P. Peterson; A. Gavrielides; M. P. Sharma

doi:10.1364/OE.8.000670

1 Introduction

One method of accomplishing strong global coupling of an array of fiber lasers is through diffractive coupling employing Talbot imaging. This type of coupling has been studied for semiconductor laser arrays, CO₂ laser arrays, but not yet extensively for solid state fiber laser arrays. In the following we study steady state diffractive coupling of fibers when each has a stochastic linear propagation phase. This model incorporates the entire range of gains, losses, and arbitrary fill factors, all in a statistical environment. Additionally, we assess the change on the far-field performance for internal and external phase corrections as a function of Talbot cavity length.

We restrict our literature review to within approximately the last ten years. The earliest work was both experimental and theoretical and concerned supermode control[1]. Later this same theme occurred in semiconductor arrays and concentrated on threshold, and mode discrimination as a function of the fill factor in the half-Talbot plane[2, 3]. Subsequent to this, another study emphasized lateral mode control and studied the change in the lateral mode threshold as a function of external cavity length[4] using microlenses[5]. In this general area[6] concurrent work included phase adjustments using liquid crystal arrays[7, 8]. Then, after a short pause there was a lot of general work in 1D and 2D Talbot arrays[9, 10, 11, 12, 13, 14]. Talbot cavities are still of interest and are now being applied, for example, to multicore fiber lasers[15].

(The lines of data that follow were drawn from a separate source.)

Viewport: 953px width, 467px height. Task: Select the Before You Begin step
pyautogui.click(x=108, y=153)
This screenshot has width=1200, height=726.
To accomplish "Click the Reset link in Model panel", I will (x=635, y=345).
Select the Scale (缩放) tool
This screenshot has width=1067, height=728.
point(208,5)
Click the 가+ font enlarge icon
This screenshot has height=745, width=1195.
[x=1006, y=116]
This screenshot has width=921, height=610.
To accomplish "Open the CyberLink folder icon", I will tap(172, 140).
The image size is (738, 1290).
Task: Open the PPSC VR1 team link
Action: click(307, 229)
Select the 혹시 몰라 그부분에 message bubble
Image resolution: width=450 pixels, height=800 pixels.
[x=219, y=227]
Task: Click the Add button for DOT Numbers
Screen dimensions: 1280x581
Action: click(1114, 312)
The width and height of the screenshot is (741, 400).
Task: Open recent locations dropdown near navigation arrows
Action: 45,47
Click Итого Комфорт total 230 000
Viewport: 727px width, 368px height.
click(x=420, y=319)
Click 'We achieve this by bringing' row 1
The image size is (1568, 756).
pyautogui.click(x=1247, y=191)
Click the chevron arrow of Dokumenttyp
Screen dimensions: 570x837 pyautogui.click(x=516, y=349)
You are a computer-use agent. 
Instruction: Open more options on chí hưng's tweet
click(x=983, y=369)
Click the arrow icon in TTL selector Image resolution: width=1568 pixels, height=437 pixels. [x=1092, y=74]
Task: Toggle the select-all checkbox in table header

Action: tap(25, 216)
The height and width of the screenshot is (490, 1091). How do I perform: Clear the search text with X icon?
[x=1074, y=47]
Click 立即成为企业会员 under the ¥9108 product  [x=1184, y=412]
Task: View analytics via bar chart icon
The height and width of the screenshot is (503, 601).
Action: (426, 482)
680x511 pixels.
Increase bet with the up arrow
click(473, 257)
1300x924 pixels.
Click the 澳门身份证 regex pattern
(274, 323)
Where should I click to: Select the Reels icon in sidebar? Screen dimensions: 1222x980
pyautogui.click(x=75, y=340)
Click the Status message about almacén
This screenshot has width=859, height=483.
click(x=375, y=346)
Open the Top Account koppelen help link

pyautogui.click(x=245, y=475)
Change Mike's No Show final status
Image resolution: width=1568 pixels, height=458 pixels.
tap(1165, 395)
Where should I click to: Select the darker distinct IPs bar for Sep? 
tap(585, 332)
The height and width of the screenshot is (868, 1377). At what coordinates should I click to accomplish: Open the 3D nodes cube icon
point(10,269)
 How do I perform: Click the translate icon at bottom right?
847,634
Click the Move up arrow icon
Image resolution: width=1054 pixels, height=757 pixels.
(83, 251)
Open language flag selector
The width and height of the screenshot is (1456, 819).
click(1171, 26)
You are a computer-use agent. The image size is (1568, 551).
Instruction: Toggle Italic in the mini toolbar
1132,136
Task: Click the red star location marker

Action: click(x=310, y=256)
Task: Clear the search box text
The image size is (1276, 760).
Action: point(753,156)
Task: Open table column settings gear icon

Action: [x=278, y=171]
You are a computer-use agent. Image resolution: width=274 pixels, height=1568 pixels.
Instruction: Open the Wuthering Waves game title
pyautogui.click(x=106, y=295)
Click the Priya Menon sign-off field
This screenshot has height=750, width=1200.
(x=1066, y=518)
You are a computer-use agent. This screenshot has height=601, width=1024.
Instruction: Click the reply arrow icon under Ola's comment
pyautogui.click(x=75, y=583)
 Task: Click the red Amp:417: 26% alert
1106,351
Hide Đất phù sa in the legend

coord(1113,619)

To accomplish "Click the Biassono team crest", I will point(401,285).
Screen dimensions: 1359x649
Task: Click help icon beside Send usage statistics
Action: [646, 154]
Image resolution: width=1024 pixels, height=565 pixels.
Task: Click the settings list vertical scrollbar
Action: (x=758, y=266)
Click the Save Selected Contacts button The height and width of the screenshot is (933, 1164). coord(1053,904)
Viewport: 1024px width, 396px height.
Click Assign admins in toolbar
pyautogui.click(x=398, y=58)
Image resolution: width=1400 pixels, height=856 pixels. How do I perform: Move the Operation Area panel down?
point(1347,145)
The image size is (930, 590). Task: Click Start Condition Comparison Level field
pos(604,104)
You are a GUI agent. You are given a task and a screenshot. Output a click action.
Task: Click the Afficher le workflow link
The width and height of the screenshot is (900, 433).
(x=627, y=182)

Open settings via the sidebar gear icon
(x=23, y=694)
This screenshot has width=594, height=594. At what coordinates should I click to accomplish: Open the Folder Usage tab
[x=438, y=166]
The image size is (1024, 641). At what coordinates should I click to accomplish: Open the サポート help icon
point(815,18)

Our simulations differ from previous work since we integrate the forward and reverse coupled nonlinear steady state complex field differential equations for N emitters in the Rigrod approximation. Each emitter has a random propagation phase originating from different cavity lengths, and dispersion effects. Integration of these coupled differential equations yields the emitter amplitudes, phases, as well as the far-field patterns all for a specific rms phase. Coupling between emitters is through a boundary condition utilizing a Talbot cavity reflectivity. The reflection coefficient is obtained from the overlap between an emitter and the sum of all the Fresnel propagated fields, as has been done before.[1] The small-signal region was previously studied[1] through the solution of a threshold eigenvalue equation. Here, we reconsider threshold except now in an stochastic environment. We derive an expression which shows how the cavity losses increase with the rms phase. Additionally, we analytically show the decrease in the emitter amplitude and the corresponding decrease in the far-field intensity with increasing rms phase.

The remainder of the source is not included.